The Head of the National Health Service recently stated that the British taxpayers are spending more time and money on treating obesity-related issues rather than on fire service or police.
The chief executive of National Health Service (England) stated that around forty percent of the organization’s work is related to tackling health-related issues like excessive liquor consumption and smoking.
NHS England stated that approximately sixteen billion pounds per year is spent on medical costs that are related to diabetes and obesity. They also stated that fire and the police services cost the British tax payer thirteen and a half billion pounds every year.
Mr. Stevens went on to add that decreasing the amount of salt in the people’s diets has saved around one and a half billion pounds to the NHS and he feels that reducing sugar intake will also have pretty much a similar effect. While addressing the MPs, Mr. Stevens stated that the NHS is now planning to reduce the added sugar out of food as well as drinks as it will reduce health-related issues in future. He also urged the Government to bring out their strategy to tackle obesity among the children in England. The report that is due to be launched in some weeks will make a recommendation that junk food must be banned from being screened near family programs like X Factor orshows like Britain’s Got Talent.

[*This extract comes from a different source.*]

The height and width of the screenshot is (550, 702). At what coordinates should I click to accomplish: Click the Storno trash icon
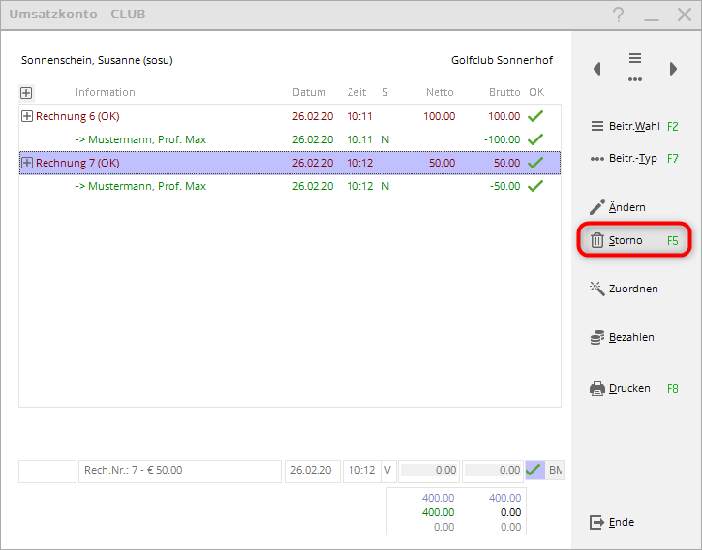point(597,240)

The CEO of the Tax Payers’ Alliance, Mr. Jonathan Isaby stated that Mr. Simon Stevens is correct in raising obesity as an issue, but he feels Stevens was wrong to say that sugar tax is the way to control it. He went on to add that instead of checking with the self-appointed High Priests of the Nanny State in the public health lobby, the Chancellor must take off this regressive tax as there is a lot of evidence to prove that this method will not work.
David Cameron made a statement that Britain’s obesity issue had to be tackled with the same intensity as smoking is being tackled. He also criticized that the most disturbing figures show two times as many children are leaving the primary school obese than arriving with the issue.